Academic Editor: Shafiul Chowdhury

Copyright © 2015 Mim Mim Lim et al. This is an open access article distributed under the Creative Commons Attribution License, which permits unrestricted use, distribution, and reproduction in any medium, provided the original work is properly cited.

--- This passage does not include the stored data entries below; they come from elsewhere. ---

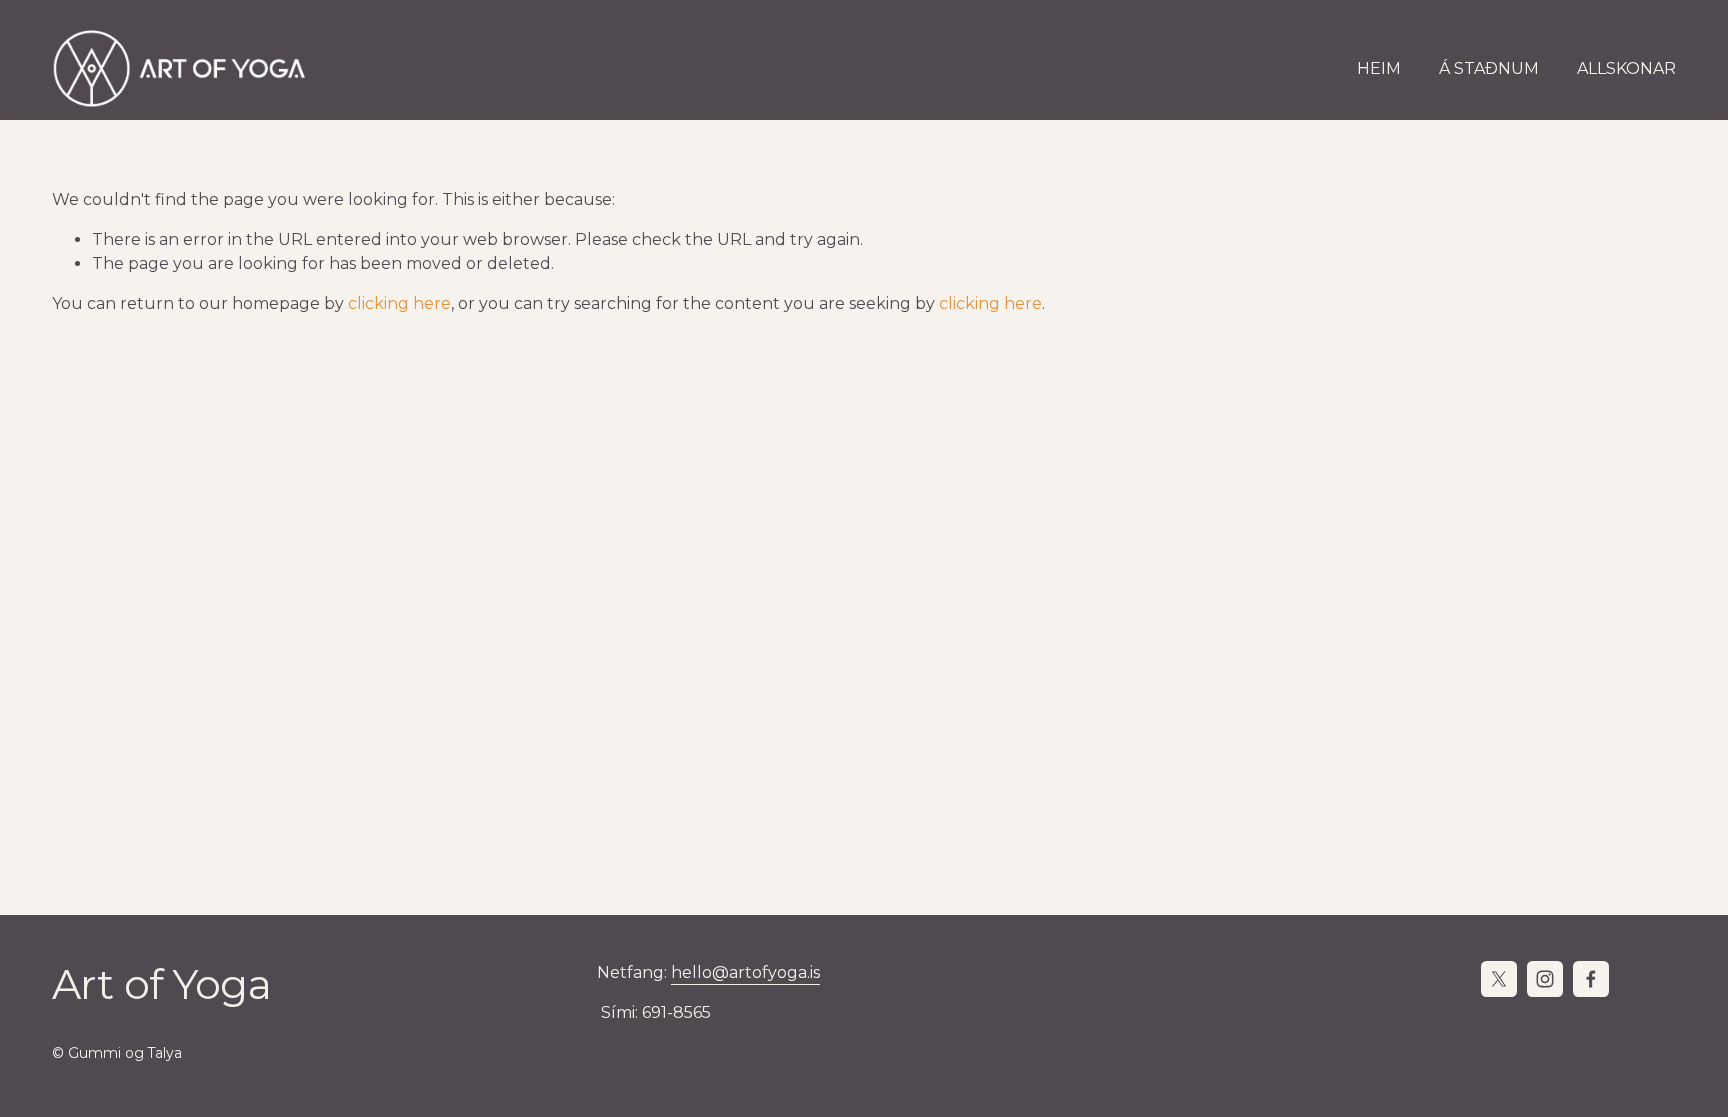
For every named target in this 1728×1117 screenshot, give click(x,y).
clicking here (399, 303)
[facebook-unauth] (1591, 979)
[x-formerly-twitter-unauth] (1499, 979)
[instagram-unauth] (1545, 979)
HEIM (1379, 68)
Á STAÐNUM (1489, 68)
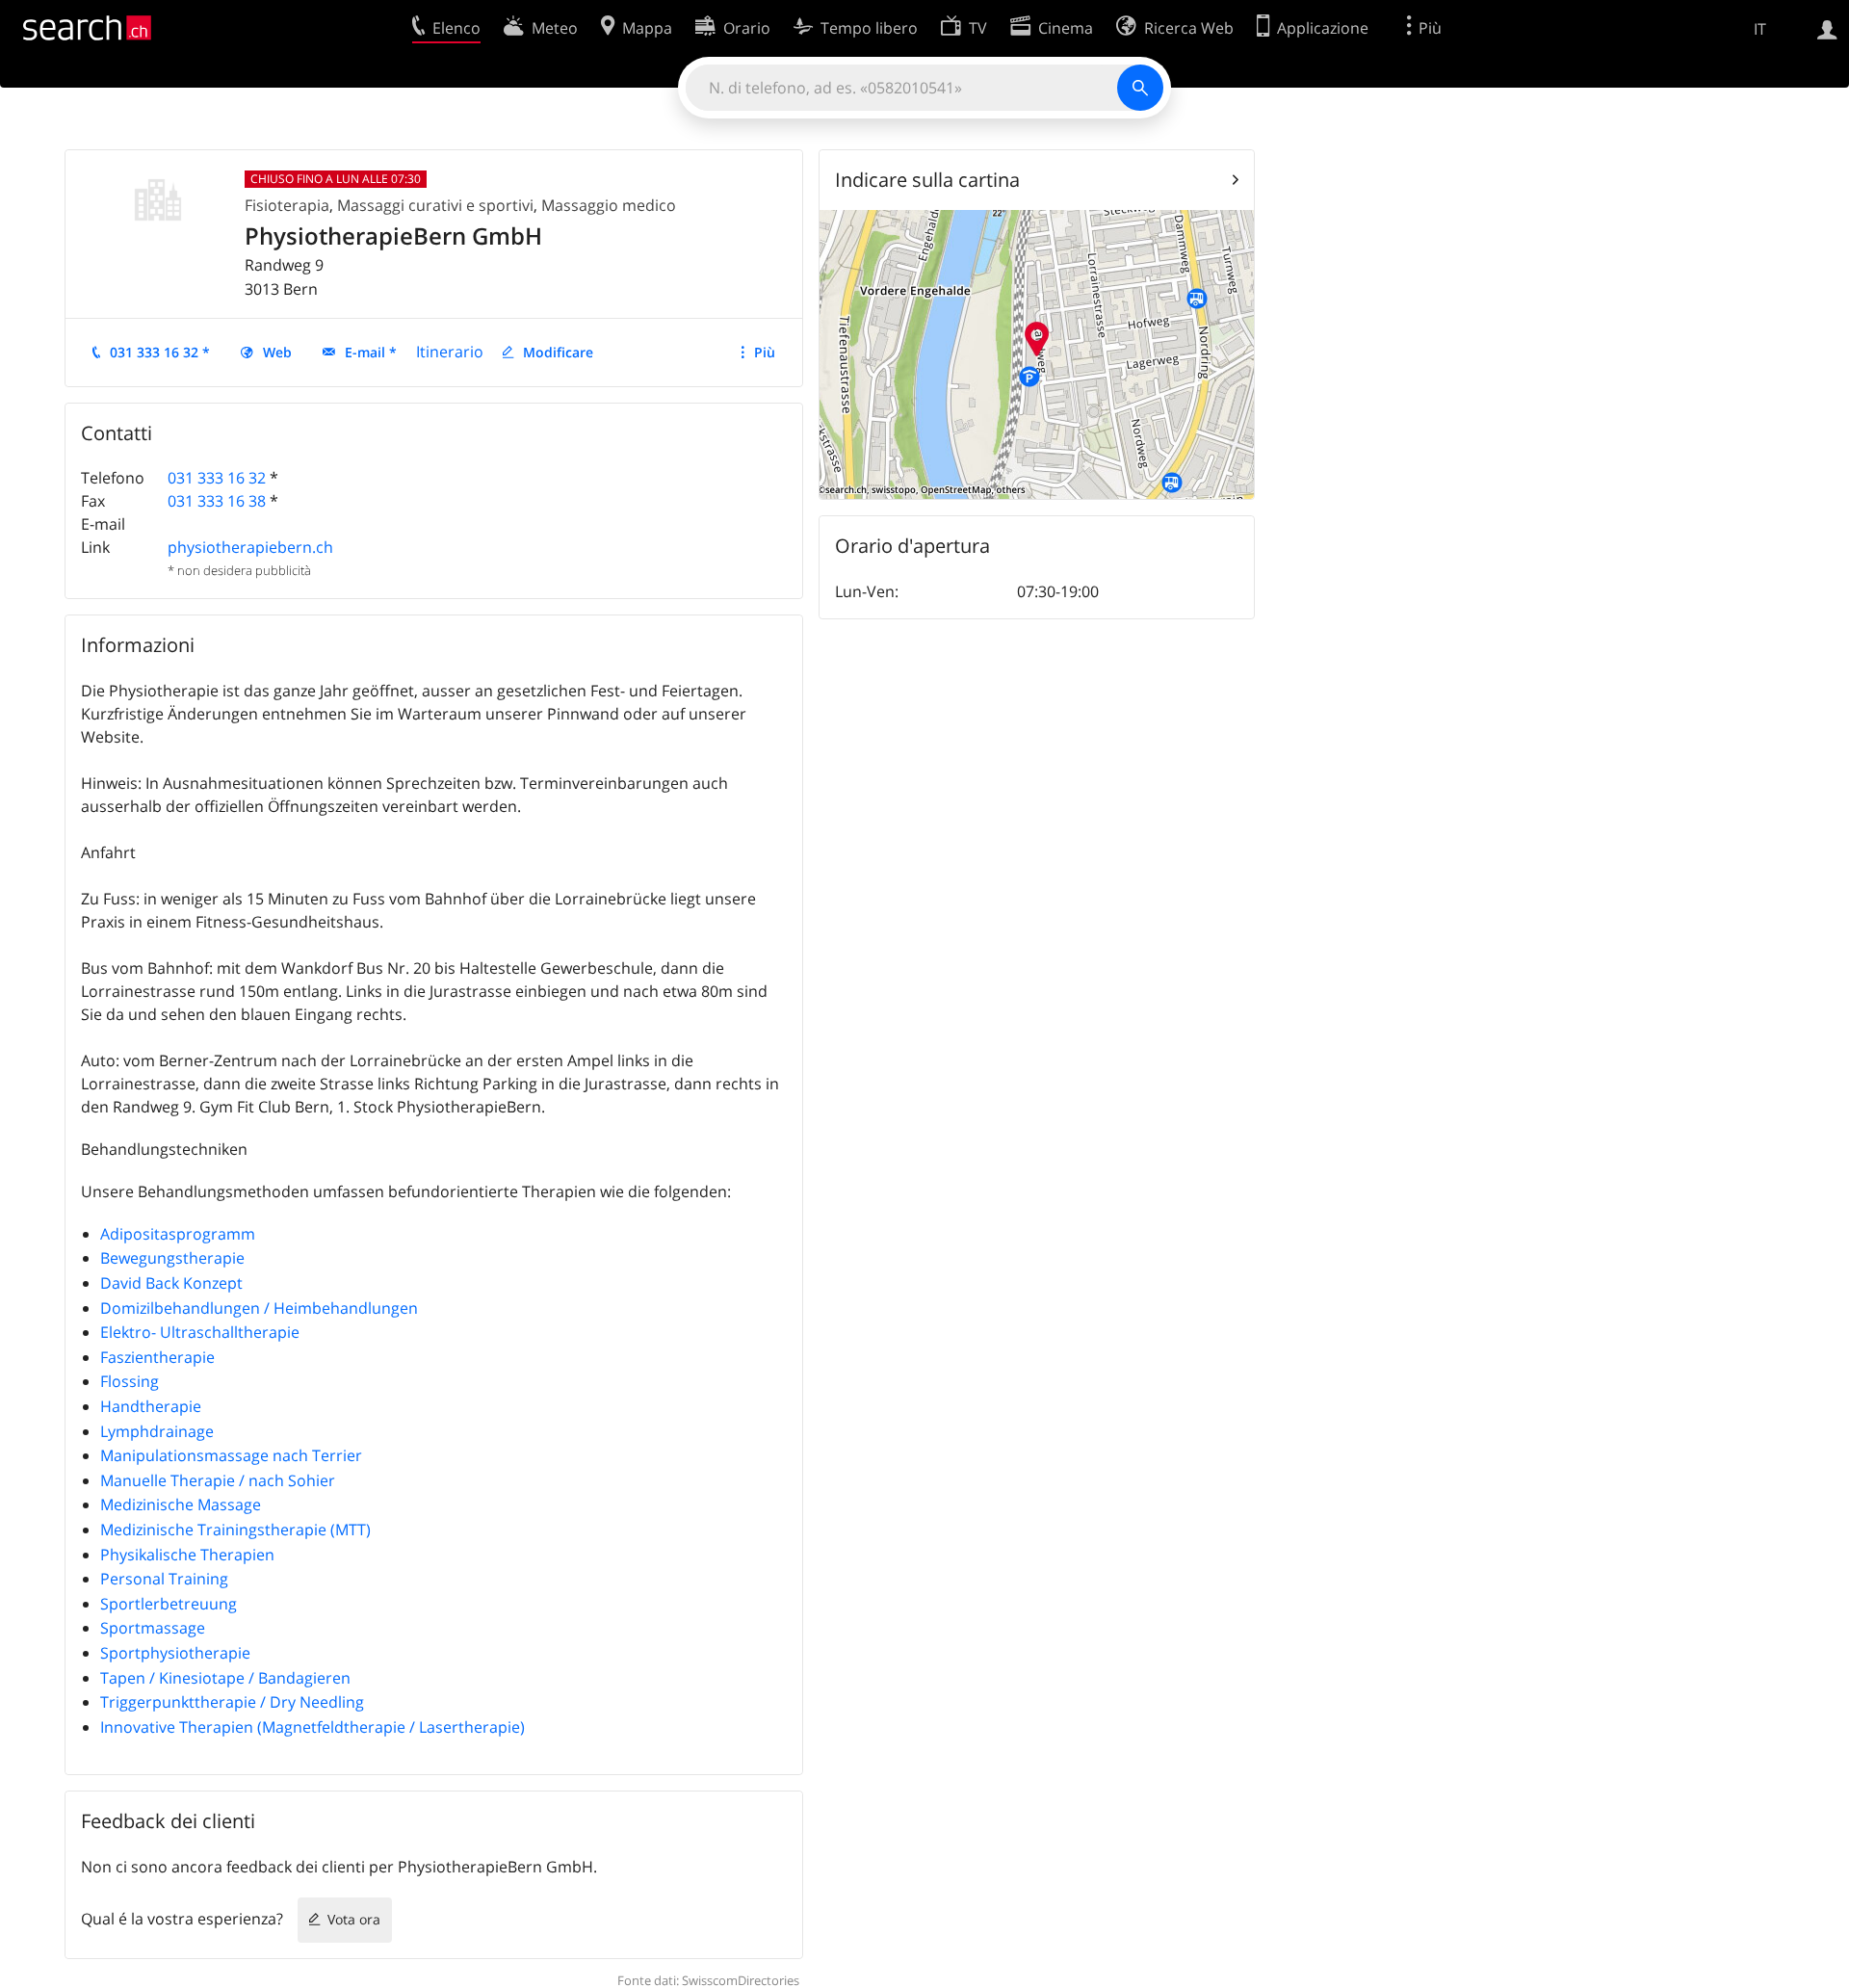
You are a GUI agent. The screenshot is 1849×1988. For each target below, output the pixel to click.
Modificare (558, 352)
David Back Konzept (171, 1283)
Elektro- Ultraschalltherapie (199, 1332)
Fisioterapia (287, 205)
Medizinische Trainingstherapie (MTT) (235, 1529)
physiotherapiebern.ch (250, 547)
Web (277, 352)
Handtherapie (150, 1406)
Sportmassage (152, 1627)
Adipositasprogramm (177, 1233)
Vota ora (353, 1919)
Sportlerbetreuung (168, 1603)
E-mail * (371, 352)
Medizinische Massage (180, 1504)
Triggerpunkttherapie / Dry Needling (232, 1702)
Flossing (129, 1381)
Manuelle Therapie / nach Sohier (217, 1480)
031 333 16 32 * (160, 352)
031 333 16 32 (217, 477)
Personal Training (164, 1578)
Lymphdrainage (157, 1431)
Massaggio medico (608, 205)
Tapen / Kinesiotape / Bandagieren (225, 1677)
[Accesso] (1827, 28)
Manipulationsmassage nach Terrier (231, 1455)
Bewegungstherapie (172, 1258)
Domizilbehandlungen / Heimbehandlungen (259, 1308)
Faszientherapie (157, 1357)
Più (764, 352)
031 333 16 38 (217, 500)
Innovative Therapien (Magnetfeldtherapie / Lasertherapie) (312, 1727)
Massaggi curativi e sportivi (435, 205)
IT (1760, 28)
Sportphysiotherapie (175, 1652)
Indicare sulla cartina (927, 180)
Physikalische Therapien (187, 1554)
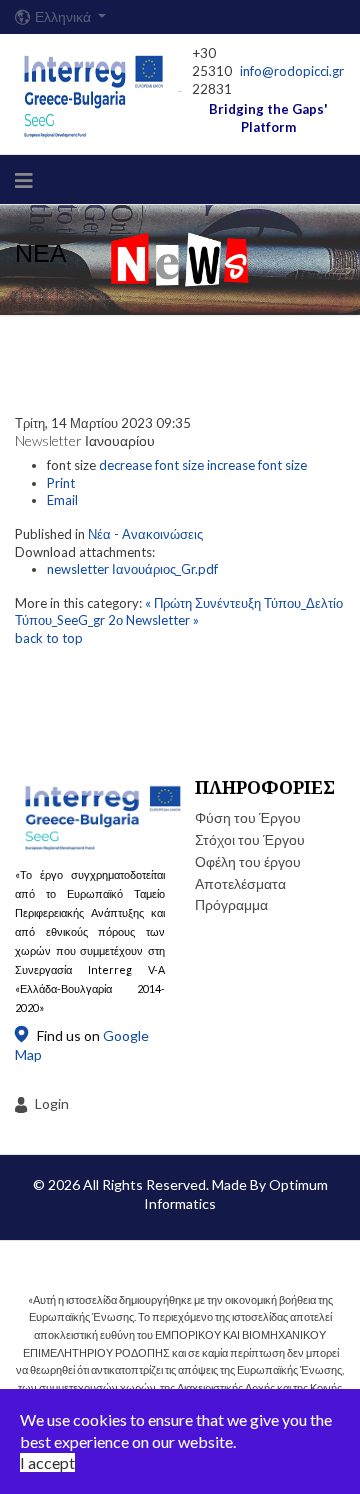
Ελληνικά (64, 17)
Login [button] (52, 1103)
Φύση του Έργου (248, 817)
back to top (49, 638)
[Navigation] (24, 180)
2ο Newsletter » (153, 620)
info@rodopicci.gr (292, 71)
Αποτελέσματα (240, 883)
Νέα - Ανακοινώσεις (145, 534)
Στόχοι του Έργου (250, 839)
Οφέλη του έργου (248, 861)
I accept (47, 1462)
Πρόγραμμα (231, 904)
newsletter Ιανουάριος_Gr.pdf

The fabrication of biocompatible and biodegradable scaffolds which mimic the native extracellular matrix of tissues to promote cell adhesion and growth is emphasized recently. Many polymers have been utilized in scaffold fabrication, but there is still a need to fabricate hydrophilic nanosized fibrous scaffolds with an appropriate degradation rate for skin tissue engineering applications. In this study, nanofibrous scaffolds of a biodegradable synthetic polymer, polycaprolactone (PCL), and blends of PCL with a natural polymer, gelatine (Ge), in three different compositions: 85 : 15, 70 : 30, and 50 : 50 were fabricated via an electrospinning technique. The nanofibrous scaffold prepared from 14% w/v PCL/Ge (70 : 30) exhibited more balanced properties of homogeneous nanofibres with an average fibre diameter of 155.60 ± 41.13 nm, 83% porosity, and surface roughness of 176.27 ± 2.53 nm. In vitro cell culture study using human skin fibroblasts (HSF) demonstrated improved cell attachment with a flattened morphology on the PCL/Ge (70 : 30) nanofibrous scaffold and accelerated proliferation on day 3 compared to the PCL nanofibrous scaffold. These results show that the PCL/Ge (70 : 30) nanofibrous scaffold was more favourable and has the potential to be a promising scaffold for skin tissue engineering applications.